══ Materials provided ══
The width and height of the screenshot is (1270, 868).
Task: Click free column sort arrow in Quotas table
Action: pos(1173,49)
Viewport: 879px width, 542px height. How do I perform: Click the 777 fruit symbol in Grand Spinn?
═══
══ Materials provided ══
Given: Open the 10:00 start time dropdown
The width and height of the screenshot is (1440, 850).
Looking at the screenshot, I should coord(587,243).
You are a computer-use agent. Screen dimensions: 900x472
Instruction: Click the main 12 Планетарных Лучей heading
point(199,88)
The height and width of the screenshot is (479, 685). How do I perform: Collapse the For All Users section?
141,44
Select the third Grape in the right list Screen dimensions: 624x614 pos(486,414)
═══
══ Materials provided ══
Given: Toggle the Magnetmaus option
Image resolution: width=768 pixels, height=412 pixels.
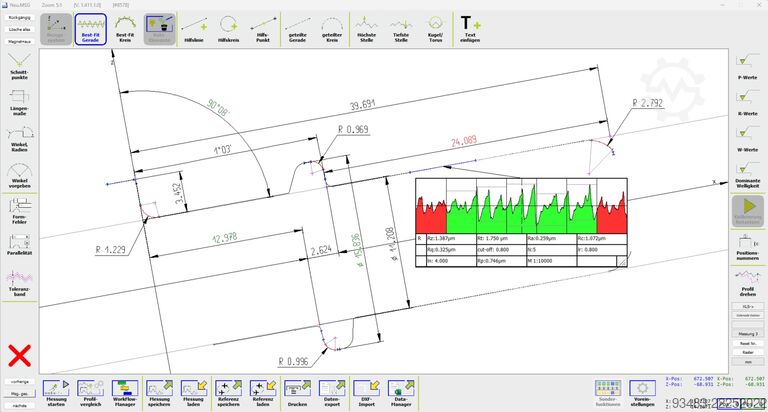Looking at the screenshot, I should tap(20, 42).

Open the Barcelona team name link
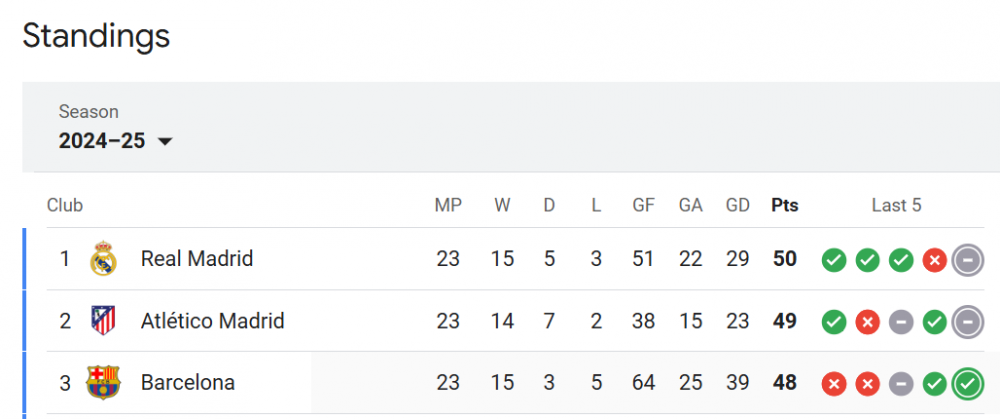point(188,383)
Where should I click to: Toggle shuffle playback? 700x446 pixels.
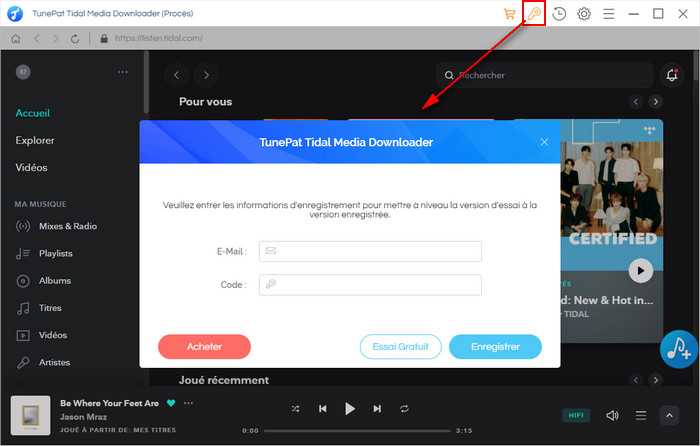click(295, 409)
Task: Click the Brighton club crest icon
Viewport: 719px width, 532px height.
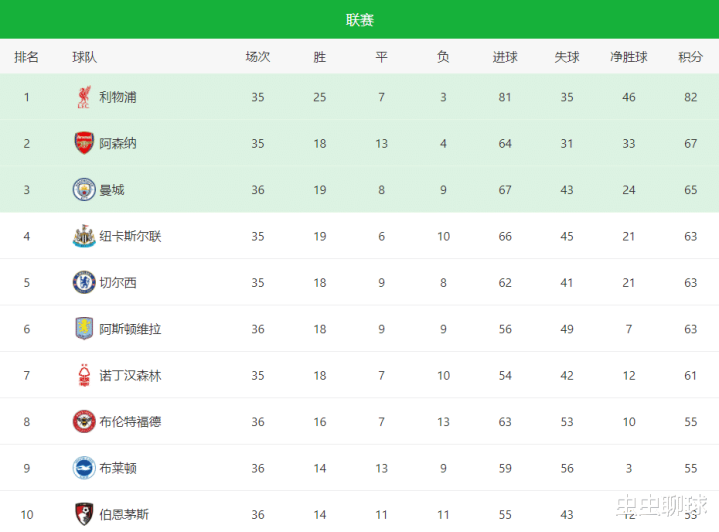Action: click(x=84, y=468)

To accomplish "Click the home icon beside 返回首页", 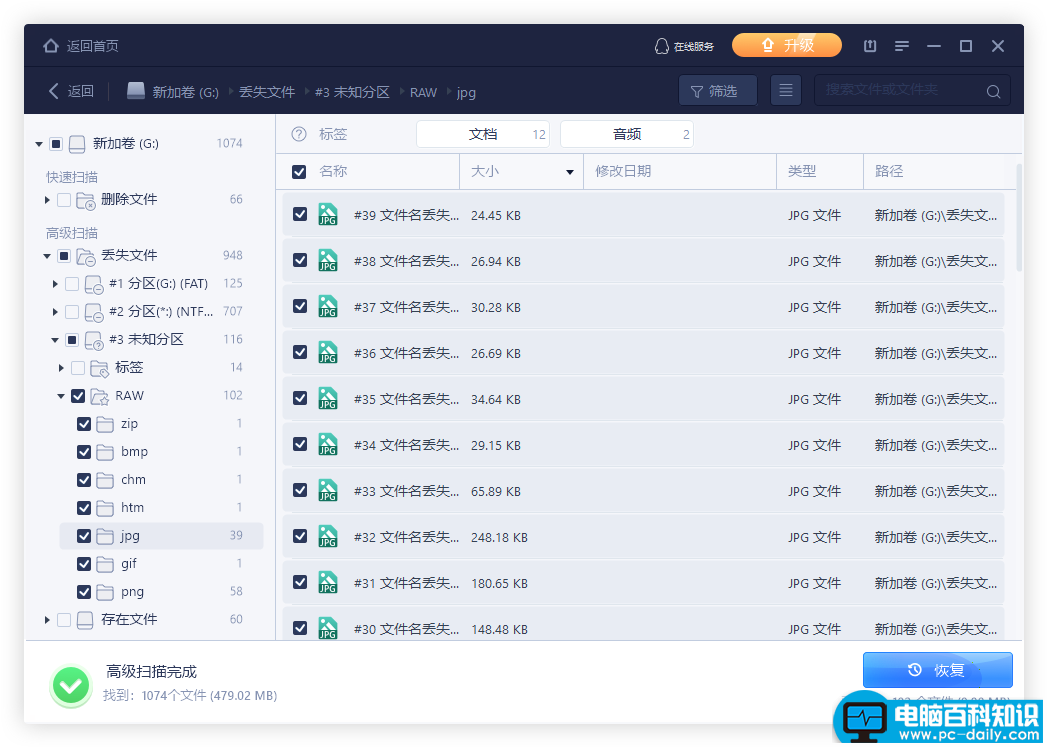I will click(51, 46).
═══
* [Action item]: If a line in the material holds "dimensions", copy it.

* [Output for this exercise]:
You are a computer-use agent. Screen dimensions: 900x472
Select the third Grape in the right list Screen dimensions: 624x614 pos(486,414)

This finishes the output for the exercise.